Drones have been used before to hunt Americans, and now robots are used to kill Americans. It’s not fair to lay the entirety of the burgeoning envelopment of America’s police forces by the Military Industrial Complex at the feet of Barack Obama, but there is no arguing that he greatly expanded questionable policies of the US military while simultaneously denouncing other practices by his predecessor. This book is about the president’s approach to fighting the war on terror (specifically in countries we aren’t at war with), and centers around three questions:
1) Why did Anwar al-Awlaki become the fanatical mouthpiece for al-Qaeda in the Arabian Peninsula when he had previously espoused the belief that American Muslims should serve as the bridge between the two worlds?
2) How did Obama end up embracing extrajudicial targeted killings across the Muslim world when he argued so vehemently against the excesses of the Bush White House?
3) What was the role of the technology that would link Obama to Awlaki, and how did it poison the relationship between the US and the Muslim world?
The interesting thing here for me is that Shane draws parallels between Obama and Awlaki that I hadn’t previously considered. They both were born in the US to immigrant fathers and raised, for a time, in Muslim countries. Both sought to bridge the divide between the United States and world’s one billion Muslims. Both decried abuses under the Bush administration. Both irrevocably turned their backs on peaceful reconciliation by embracing the very acts that inflamed animosity and fear. These similarities belie the fundamental differences between the two: Awlaki embraced a terrible ideology that has cost countless lives while Obama has embraced a technology that, while terribly divisive and damaging to the goodwill he sought to generate, is unquestionably far less destructive than more traditional forms of warfare.
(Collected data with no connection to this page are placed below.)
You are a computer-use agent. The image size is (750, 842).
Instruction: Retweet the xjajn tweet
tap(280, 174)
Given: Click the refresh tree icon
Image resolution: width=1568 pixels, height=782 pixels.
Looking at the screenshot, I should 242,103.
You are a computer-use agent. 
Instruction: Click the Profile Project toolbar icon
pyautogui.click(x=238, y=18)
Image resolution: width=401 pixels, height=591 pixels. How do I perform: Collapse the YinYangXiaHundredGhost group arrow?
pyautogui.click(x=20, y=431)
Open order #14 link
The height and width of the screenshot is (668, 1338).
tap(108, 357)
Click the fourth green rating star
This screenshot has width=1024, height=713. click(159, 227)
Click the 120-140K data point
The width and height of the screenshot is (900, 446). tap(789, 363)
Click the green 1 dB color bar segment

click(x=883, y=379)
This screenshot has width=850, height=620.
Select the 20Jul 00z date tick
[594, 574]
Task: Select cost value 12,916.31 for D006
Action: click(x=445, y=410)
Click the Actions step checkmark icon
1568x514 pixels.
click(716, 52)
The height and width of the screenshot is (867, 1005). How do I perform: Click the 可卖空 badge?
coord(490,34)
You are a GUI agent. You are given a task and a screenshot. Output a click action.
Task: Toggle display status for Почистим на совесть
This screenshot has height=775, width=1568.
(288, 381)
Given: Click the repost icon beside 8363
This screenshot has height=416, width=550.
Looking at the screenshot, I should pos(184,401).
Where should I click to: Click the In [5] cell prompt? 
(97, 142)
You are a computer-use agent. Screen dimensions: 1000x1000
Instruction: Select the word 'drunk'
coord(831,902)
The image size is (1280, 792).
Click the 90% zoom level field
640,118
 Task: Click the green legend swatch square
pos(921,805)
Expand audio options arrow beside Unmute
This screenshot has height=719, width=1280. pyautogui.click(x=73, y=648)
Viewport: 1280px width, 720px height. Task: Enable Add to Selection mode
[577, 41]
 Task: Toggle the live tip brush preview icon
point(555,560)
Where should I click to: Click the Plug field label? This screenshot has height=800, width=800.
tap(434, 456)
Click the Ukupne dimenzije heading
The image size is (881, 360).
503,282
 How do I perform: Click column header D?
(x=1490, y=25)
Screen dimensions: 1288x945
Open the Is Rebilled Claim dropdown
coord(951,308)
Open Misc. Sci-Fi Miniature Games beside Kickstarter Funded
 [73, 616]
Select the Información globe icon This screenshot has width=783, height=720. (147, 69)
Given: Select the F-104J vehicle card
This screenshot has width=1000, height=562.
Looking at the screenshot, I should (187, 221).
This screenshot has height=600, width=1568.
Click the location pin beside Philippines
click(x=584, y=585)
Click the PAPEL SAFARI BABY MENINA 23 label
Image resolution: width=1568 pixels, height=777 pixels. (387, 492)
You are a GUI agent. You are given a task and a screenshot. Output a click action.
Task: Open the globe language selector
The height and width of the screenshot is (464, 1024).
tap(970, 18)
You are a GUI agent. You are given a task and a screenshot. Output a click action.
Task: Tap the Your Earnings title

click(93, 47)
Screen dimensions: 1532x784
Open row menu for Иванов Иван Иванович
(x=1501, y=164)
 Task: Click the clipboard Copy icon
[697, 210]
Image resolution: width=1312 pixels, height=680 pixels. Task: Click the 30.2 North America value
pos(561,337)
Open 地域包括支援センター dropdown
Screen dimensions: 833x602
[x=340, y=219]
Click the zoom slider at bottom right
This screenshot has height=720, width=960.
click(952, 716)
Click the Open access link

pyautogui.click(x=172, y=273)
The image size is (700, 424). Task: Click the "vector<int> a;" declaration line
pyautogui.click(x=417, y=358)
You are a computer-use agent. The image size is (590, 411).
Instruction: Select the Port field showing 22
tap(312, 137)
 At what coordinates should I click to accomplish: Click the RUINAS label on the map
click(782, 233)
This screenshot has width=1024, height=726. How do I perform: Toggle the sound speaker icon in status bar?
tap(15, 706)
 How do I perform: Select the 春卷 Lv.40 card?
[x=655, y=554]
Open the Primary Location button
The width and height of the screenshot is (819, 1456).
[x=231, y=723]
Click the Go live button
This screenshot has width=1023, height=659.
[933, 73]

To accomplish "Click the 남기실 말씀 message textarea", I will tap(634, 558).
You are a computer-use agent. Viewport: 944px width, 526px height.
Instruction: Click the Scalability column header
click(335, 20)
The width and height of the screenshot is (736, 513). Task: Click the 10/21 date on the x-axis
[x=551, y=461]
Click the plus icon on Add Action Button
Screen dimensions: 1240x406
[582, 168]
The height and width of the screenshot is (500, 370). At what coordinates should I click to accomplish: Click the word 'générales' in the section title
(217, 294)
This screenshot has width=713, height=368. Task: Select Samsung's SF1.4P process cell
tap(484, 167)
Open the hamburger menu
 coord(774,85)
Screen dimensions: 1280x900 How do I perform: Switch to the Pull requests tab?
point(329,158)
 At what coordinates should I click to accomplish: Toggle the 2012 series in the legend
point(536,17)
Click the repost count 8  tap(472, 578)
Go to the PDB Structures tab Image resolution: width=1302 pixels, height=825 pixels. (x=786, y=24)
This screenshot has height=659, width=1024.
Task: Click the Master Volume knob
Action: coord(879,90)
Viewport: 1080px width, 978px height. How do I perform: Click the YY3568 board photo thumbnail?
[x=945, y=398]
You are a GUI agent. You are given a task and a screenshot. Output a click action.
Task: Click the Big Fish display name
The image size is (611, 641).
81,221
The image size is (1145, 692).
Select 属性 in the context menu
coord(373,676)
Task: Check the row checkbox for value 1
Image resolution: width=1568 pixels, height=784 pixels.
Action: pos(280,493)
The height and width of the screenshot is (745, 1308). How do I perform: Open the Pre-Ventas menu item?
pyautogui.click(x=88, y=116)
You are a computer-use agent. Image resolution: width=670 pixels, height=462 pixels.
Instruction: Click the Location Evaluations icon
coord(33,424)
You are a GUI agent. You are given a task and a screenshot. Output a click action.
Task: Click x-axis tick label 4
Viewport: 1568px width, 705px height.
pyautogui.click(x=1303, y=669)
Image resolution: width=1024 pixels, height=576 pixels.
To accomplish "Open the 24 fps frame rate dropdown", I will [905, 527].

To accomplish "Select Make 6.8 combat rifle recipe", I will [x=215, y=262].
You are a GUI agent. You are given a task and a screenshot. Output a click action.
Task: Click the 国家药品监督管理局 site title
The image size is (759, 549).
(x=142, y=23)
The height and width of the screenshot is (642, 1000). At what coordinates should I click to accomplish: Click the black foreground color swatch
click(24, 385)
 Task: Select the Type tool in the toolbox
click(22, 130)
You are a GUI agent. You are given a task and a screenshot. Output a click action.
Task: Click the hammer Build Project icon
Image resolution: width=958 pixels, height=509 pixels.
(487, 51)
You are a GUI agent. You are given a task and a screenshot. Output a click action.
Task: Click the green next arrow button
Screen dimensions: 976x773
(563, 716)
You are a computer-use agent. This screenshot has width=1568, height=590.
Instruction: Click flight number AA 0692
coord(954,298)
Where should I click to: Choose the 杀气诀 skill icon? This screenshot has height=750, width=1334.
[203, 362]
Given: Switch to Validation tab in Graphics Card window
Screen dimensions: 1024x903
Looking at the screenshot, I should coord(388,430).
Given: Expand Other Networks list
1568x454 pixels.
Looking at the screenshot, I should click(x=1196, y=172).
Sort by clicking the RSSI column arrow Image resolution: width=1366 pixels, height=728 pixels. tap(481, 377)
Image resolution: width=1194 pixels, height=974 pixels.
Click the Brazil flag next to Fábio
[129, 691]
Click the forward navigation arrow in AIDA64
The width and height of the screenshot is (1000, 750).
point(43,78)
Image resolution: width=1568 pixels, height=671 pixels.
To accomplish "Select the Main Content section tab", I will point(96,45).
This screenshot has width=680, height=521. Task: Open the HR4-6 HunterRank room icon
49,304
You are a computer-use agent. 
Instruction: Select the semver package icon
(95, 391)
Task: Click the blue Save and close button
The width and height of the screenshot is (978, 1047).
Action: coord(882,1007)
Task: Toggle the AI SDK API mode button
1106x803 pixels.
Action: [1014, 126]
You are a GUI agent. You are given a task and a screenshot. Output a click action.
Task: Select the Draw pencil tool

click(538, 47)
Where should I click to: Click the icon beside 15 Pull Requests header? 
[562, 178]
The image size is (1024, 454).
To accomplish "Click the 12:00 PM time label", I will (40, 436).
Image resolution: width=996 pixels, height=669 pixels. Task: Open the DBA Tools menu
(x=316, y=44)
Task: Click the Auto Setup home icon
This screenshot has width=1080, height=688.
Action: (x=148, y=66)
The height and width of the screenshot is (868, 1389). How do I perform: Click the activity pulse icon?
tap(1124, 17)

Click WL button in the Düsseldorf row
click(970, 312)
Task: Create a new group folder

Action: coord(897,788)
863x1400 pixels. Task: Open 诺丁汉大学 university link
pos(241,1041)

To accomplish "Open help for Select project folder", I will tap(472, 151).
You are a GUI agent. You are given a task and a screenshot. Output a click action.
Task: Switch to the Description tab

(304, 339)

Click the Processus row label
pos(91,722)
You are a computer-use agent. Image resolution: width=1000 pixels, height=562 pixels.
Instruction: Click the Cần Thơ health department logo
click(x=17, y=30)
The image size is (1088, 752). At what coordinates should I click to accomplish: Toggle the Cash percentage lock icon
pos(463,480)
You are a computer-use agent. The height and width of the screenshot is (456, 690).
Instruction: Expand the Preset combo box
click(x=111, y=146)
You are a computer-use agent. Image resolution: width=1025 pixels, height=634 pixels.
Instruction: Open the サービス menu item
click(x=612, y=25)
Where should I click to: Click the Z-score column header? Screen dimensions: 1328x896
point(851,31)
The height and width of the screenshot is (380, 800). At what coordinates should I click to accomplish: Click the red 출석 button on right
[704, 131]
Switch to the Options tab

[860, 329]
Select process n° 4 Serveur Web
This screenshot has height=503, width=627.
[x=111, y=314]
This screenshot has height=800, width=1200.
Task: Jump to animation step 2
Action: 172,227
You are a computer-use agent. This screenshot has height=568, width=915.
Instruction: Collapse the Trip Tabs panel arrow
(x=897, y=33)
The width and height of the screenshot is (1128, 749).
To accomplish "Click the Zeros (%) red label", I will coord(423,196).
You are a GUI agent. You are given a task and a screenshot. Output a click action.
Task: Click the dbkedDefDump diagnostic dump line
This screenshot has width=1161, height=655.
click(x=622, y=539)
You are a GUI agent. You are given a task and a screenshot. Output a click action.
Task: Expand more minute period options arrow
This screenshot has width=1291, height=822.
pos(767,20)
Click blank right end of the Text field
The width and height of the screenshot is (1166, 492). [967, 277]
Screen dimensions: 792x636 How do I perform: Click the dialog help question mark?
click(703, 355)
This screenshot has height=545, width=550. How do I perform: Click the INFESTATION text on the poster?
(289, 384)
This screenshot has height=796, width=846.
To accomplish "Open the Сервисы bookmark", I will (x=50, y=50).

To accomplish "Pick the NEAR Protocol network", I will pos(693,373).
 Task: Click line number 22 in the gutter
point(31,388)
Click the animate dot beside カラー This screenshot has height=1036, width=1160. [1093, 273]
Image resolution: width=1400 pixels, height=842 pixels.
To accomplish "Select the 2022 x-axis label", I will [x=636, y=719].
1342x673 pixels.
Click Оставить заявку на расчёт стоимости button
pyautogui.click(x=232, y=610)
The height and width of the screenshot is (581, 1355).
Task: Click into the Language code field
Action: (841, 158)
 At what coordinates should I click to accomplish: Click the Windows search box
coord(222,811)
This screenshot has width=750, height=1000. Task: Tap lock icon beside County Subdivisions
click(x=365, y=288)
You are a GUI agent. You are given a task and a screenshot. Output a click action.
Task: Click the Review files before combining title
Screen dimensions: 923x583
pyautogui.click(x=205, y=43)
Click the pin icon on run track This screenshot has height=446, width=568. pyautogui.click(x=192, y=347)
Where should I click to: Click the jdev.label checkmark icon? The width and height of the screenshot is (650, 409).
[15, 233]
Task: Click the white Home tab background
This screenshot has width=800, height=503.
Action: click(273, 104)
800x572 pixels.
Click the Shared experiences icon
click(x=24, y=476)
I think Shane does a superb job of delineating between the impact of drone warfare on the people of Pakistan and Yemen (he briefly touches on Iraq, Syria, and Somalia, where drones have also been used) and the fact that Obama sees it as the less destructive option, while also demonstrating how these strikes have been largely counterproductive and self-defeating.
We’re all the protagonist in our own story, and while it’s easy to see how Obama thinks his policies are the best option for America (whether you agree with him or not), it’s not always clear where the terrorists are coming from. That’s simply not something we’re good at – both as a species and as a nation. Understanding our enemies is often an after-thought. But for Anwar al-Awlaki, he’s the hero. In his version of the end of his life, he gave everything he had for his people – his umma – and sacrificed his life to fight a terrible evil. That you and I may find his beliefs abhorrent makes them no less powerful to those who think the way he does.
In many ways, I think this book touches on the underlying turmoil of this war: who do we want to be? Do we want to be a people who will expend every resource in the vain hope that we can reclaim the illusion of safety we all felt on 9/10? Or do we want to hold close those guiding principles that we’ve so ardently glorified as American: truth and justice? Those are big questions, I think, and there are no easy answers – answers which this book doesn’t claim to have.
But it does clearly and, I think, honestly lay them before us so that we may attempt to answer them for ourselves.